Now, Hume takes this concept of our natural inductive reasoning and asks whether our experiences serve as good evidence for the world around us, or in other words, “can we rationally justify our actual practice of coming to believe unobserved things about the world?” Hume turns to the concept he names, ‘Matter of Fact’. If something were to be deemed ‘true’ then it would be called a Matter of Fact, which is based on the knowledge that such contingent truths can only derive from our experiences. The principle of the uniformity of nature can’t be something we can conceive as being true because we can only use inductive logic/reasoning to provide evidence for our reality.
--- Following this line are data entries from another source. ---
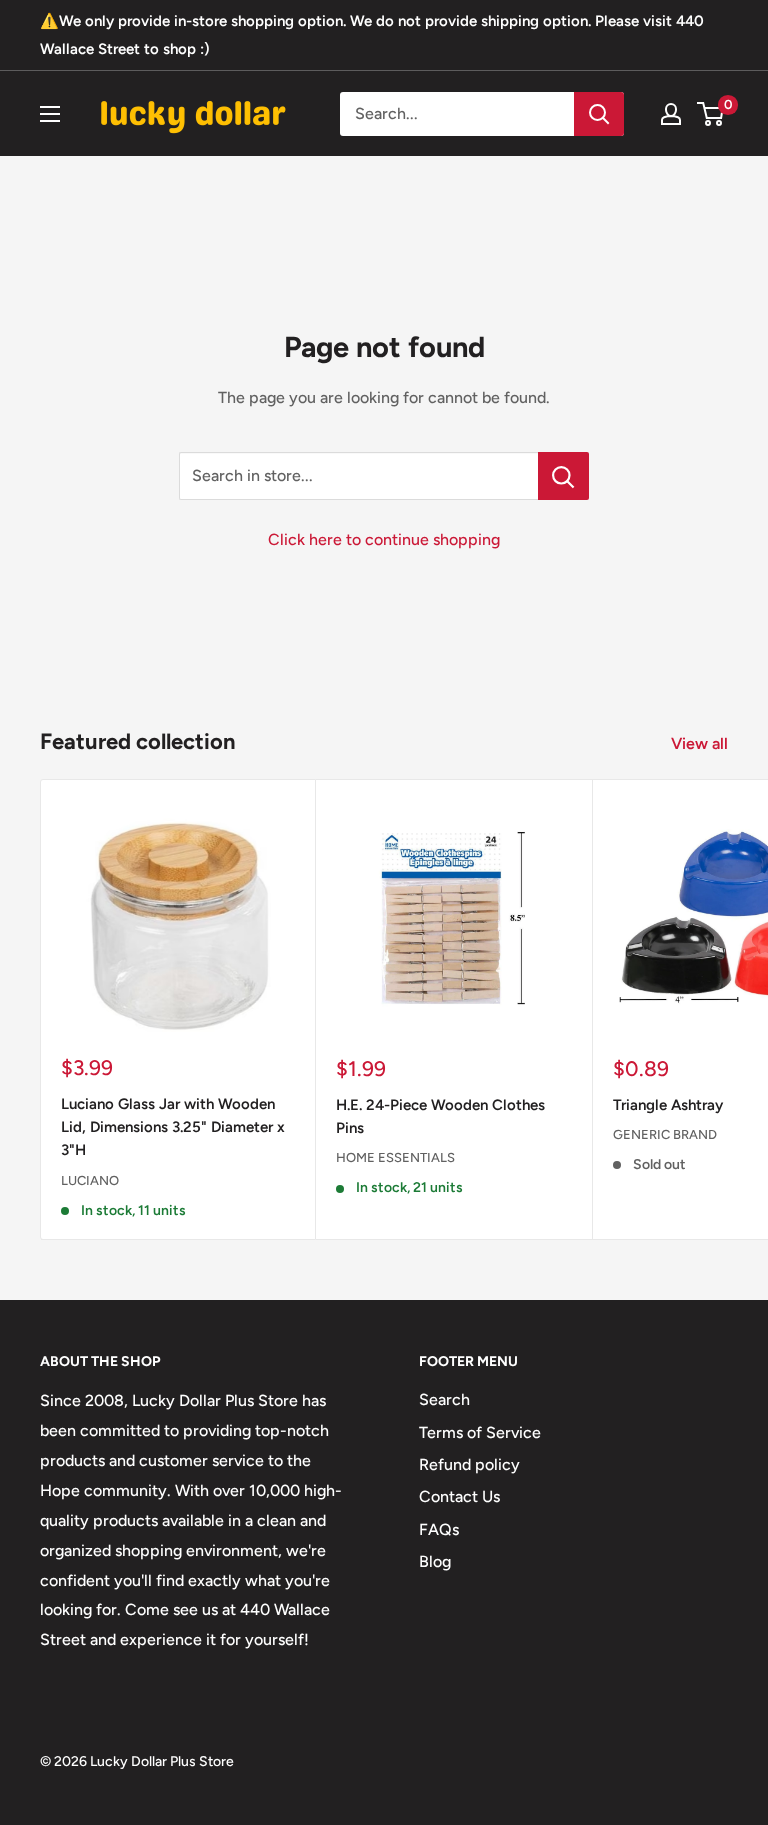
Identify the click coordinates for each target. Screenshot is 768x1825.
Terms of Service (480, 1432)
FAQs (439, 1529)
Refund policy (469, 1464)
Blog (435, 1561)
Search (444, 1399)
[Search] (599, 114)
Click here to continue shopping (384, 539)
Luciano (90, 1180)
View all (701, 743)
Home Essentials (395, 1157)
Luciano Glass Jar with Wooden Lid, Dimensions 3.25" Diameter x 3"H (173, 1127)
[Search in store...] (563, 476)
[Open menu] (50, 114)
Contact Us (459, 1496)
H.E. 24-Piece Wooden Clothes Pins (440, 1116)
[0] (711, 114)
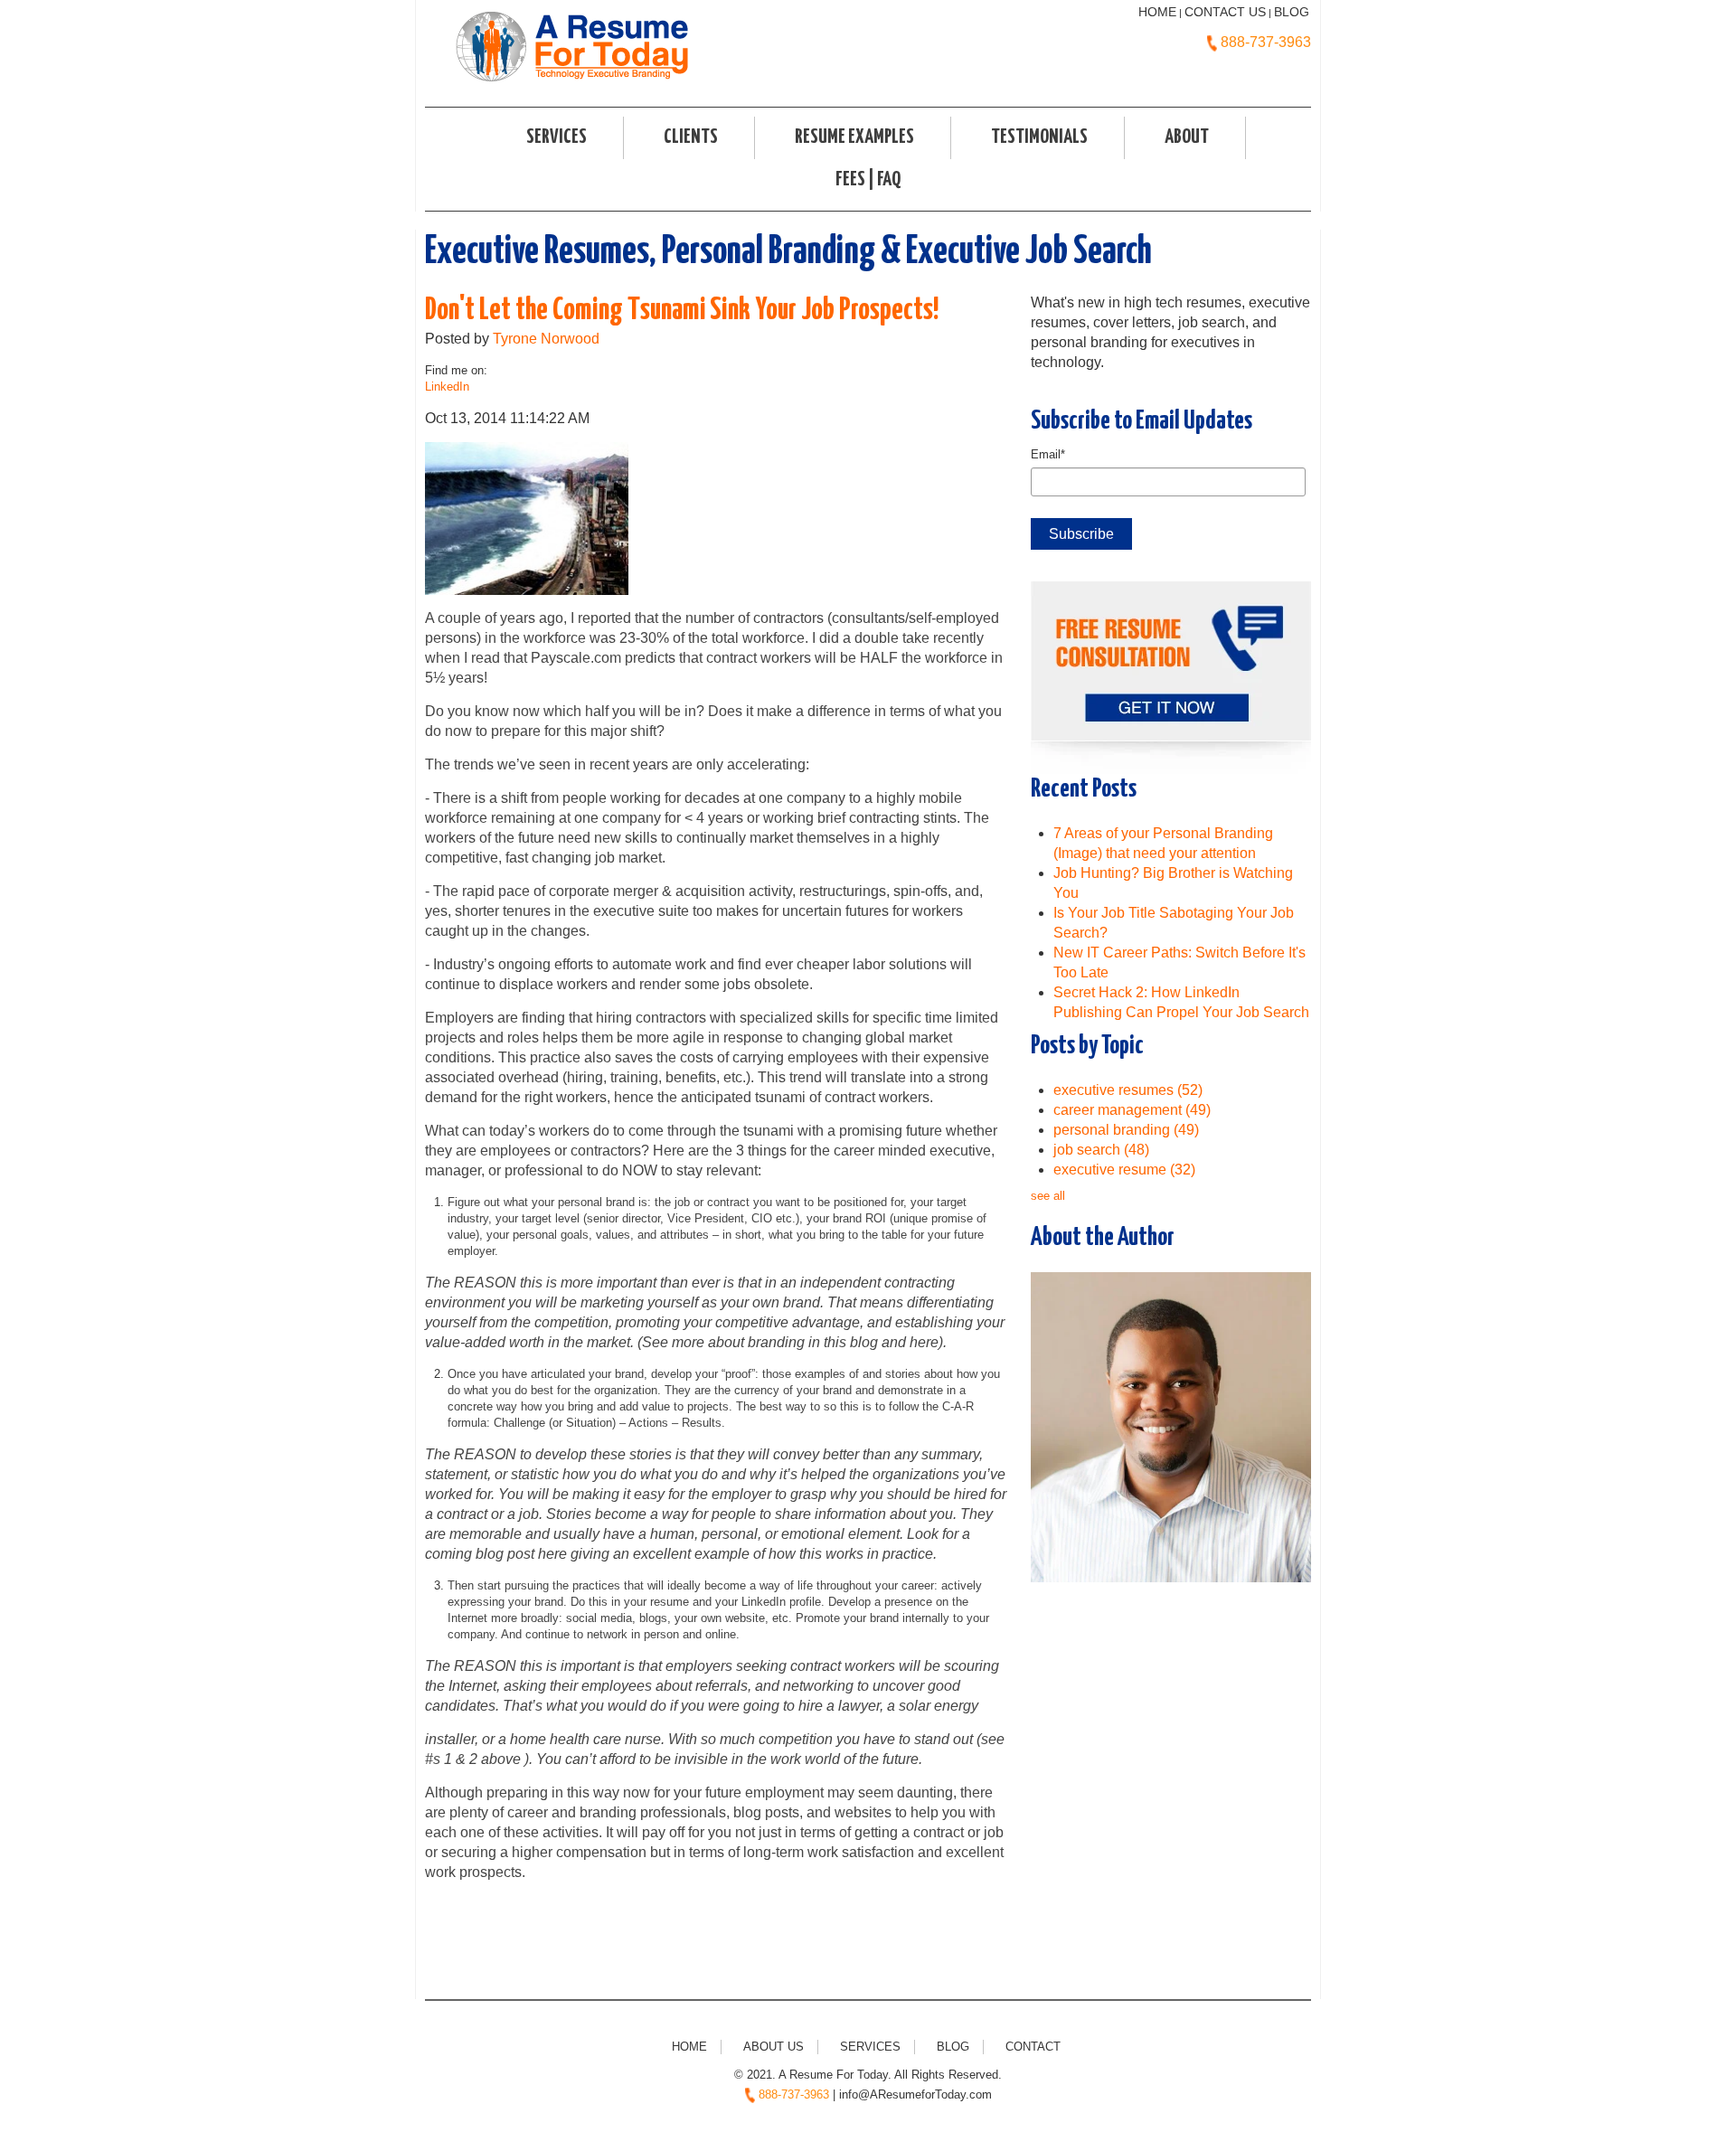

Hume then states that this concept is ‘flagrantly circular’. It is again said by Hume, that there is no solution to the justification of inductive reasoning because it is too circular.
Hume’s next question was if there was a solution to be found for causation, and how could he ask the questions reliably enough to find the answer. Humans, by nature, can not stop using inductive reasoning because we are irrational. However, a human that was considered to be rational, would most likely not form any beliefs using induction, therefore we would never have to make generalizations about the future based on past events; such a being can not exist, though, because there would be too many complications surrounding this. Predictability is something those irrational human beings rely on to survive, “so nature, through the operation of custom and habit, has determined that we (irrational beings) draw from inductive inferences”.
We can not predict the causes of things and or predict the outcomes of the future, but we can use the customs and habits that our minds have learned from our experiences. This idea introduces Hume’s final solution to this dilemma, known as the ‘skeptical solution’. This solution is explained as the following: humans will always draw from inferences, which is not a bad thing, because it is necessary. Hume claims that habit takes precedence over reason, and it becomes this ‘skeptic’ solution because it is “compatible with saying that we don’t have any reason for drawing these inferences”.
The skepticism is considered this way because we become skeptical about our reasons for determining causal inferences. Hume concludes his argument that we can not conceive a connection between cause and effect because there is no other impression from which our idea can be traced. The only thing that can be stated for sure is that there is a necessary connection that appeals to causation being nothing more than this certainty.
Hume’s entire argument surrounding the notions of cause and effect, inductive reasoning, and the skeptical solution all pave the way for how empiricist philosophers began to look at why certain events happen. Hume gave a probable answer to the question of what causes an event to occur by simply proving how we have to rely on induction as our primary source of rationale because we can not define a necessary connection when two events are happening one after the other.